----- Excerpted data
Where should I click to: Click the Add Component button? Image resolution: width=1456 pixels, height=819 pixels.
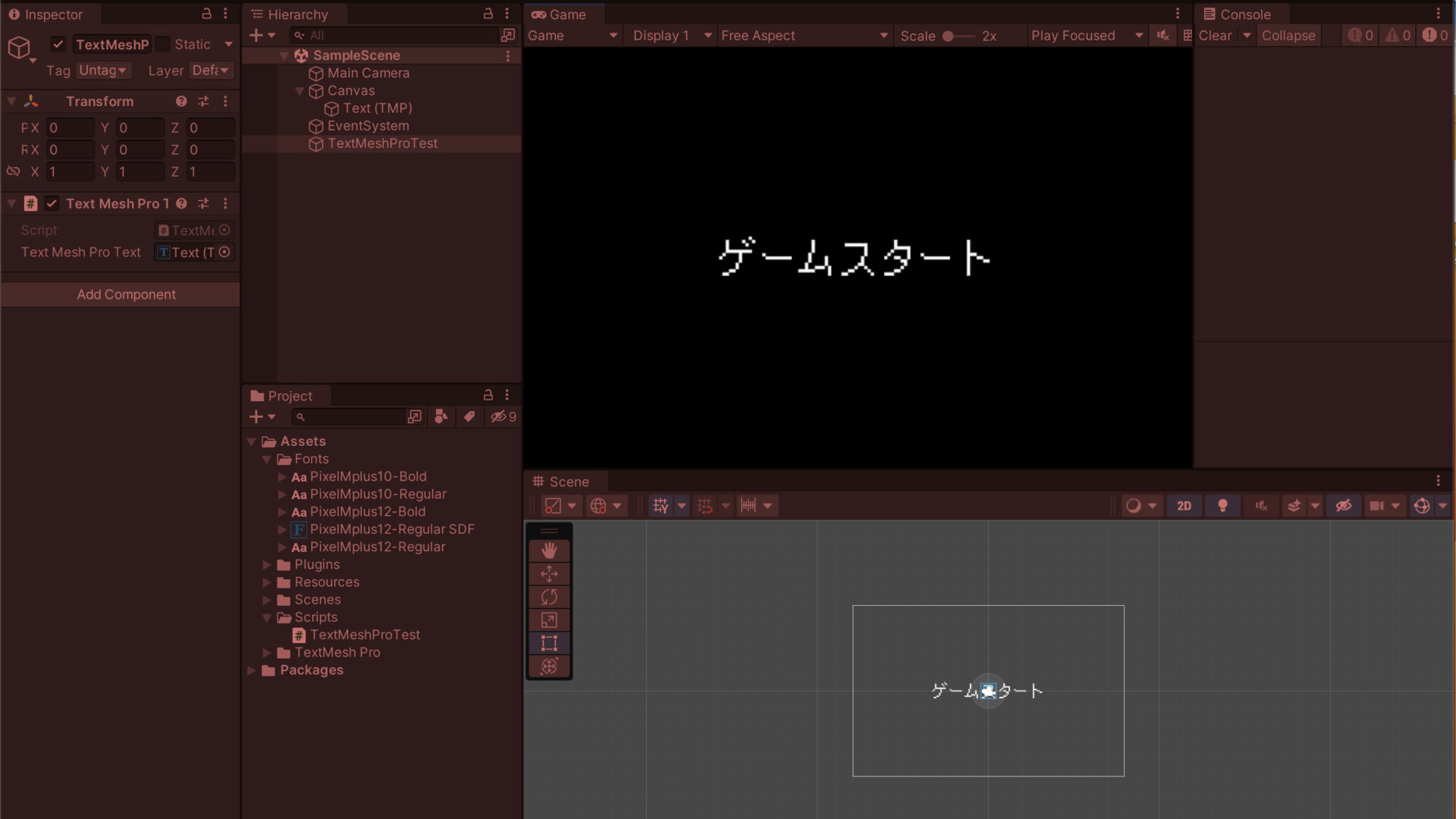(126, 294)
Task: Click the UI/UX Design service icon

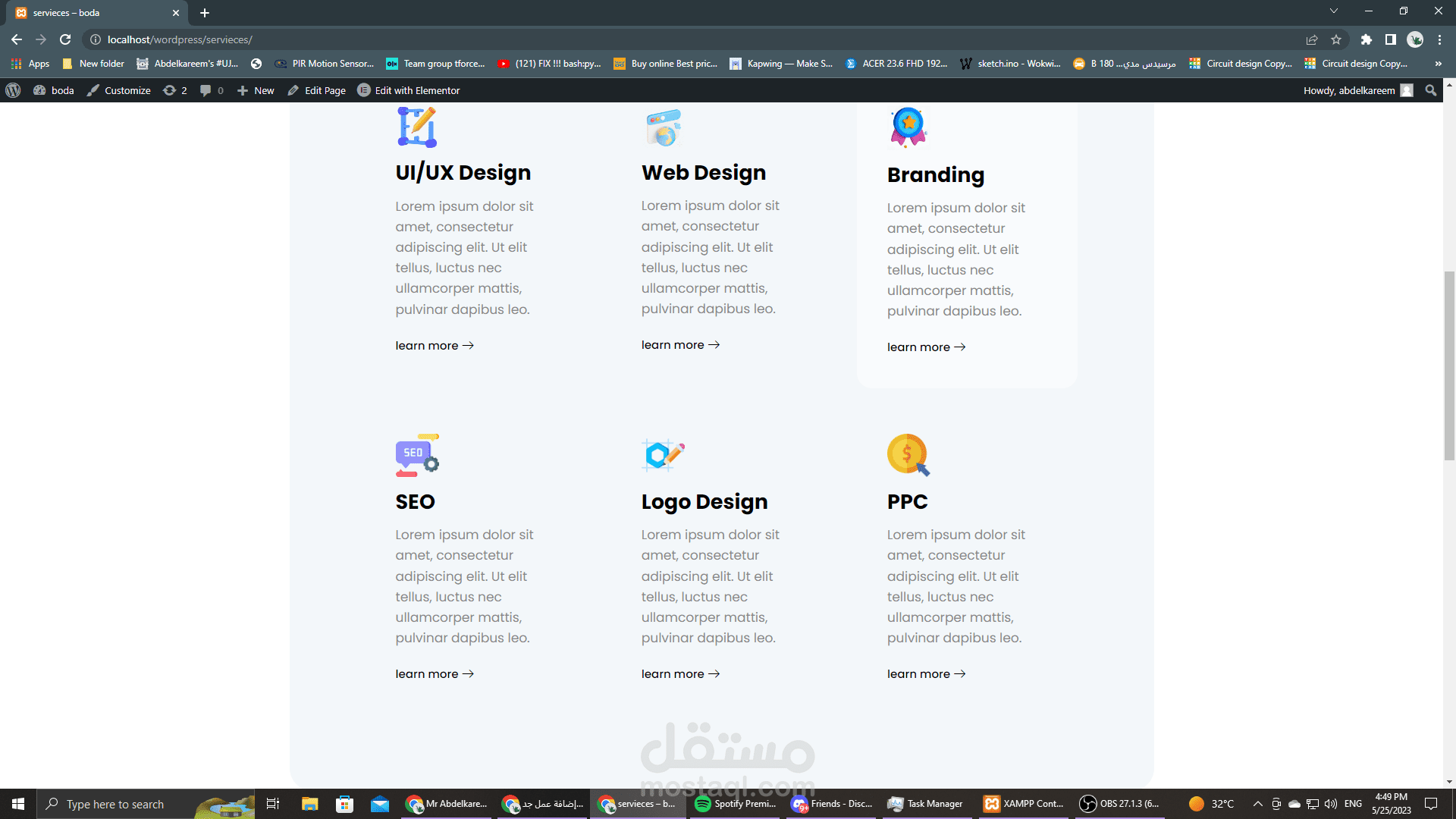Action: point(417,127)
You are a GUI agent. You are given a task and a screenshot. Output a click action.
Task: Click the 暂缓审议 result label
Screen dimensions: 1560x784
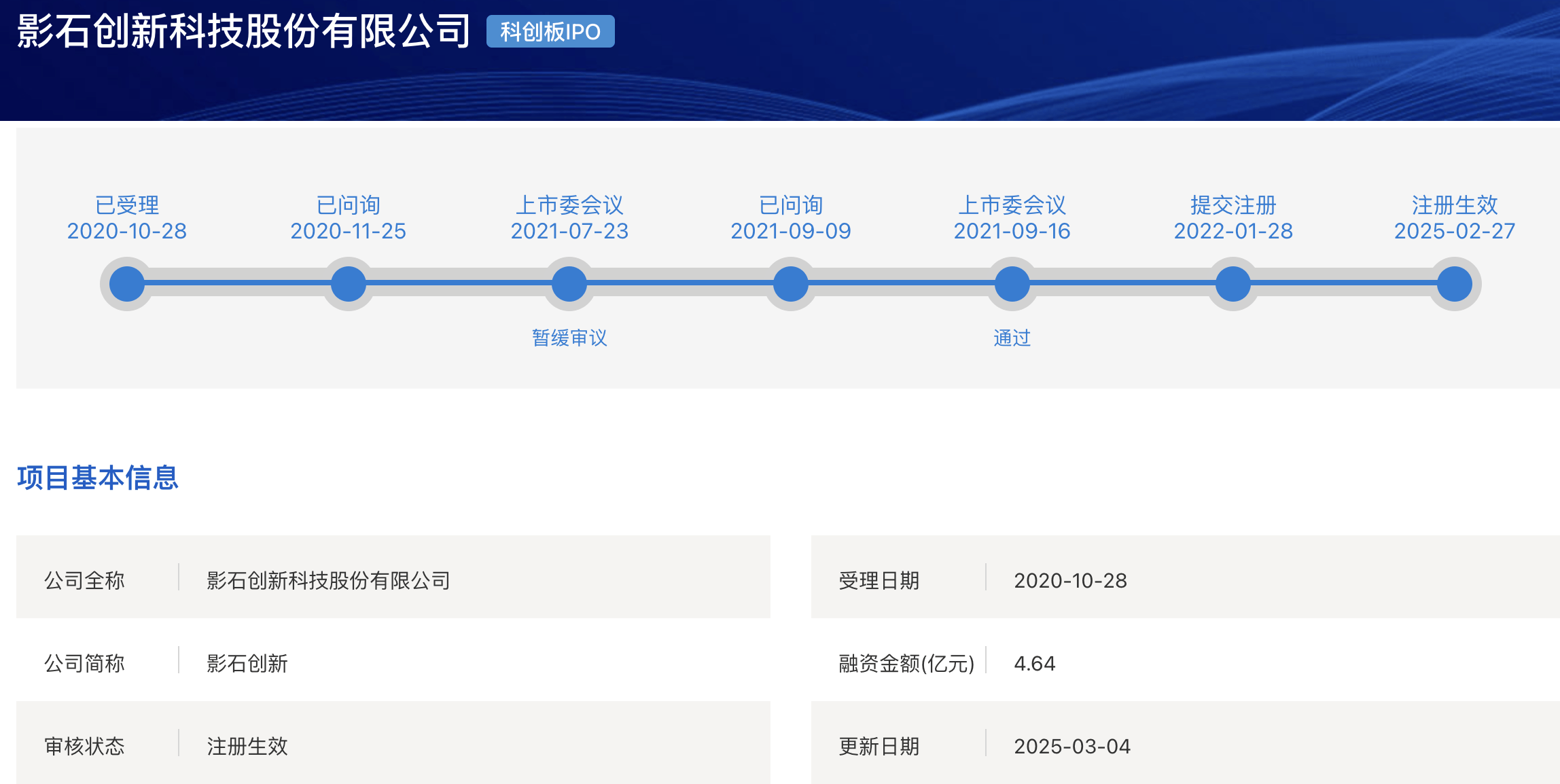point(569,338)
----------
**Action item**
Here the records must be restated exactly, minus any images.

**Response**
Where should I click to: Click the Add Component button? Image resolution: width=1456 pixels, height=819 pixels.
(126, 294)
Task: Click the UI/UX Design service icon

Action: point(417,127)
You are a GUI agent. You are given a task and a screenshot. Output a click action.
Task: Click the 暂缓审议 result label
Screen dimensions: 1560x784
point(569,338)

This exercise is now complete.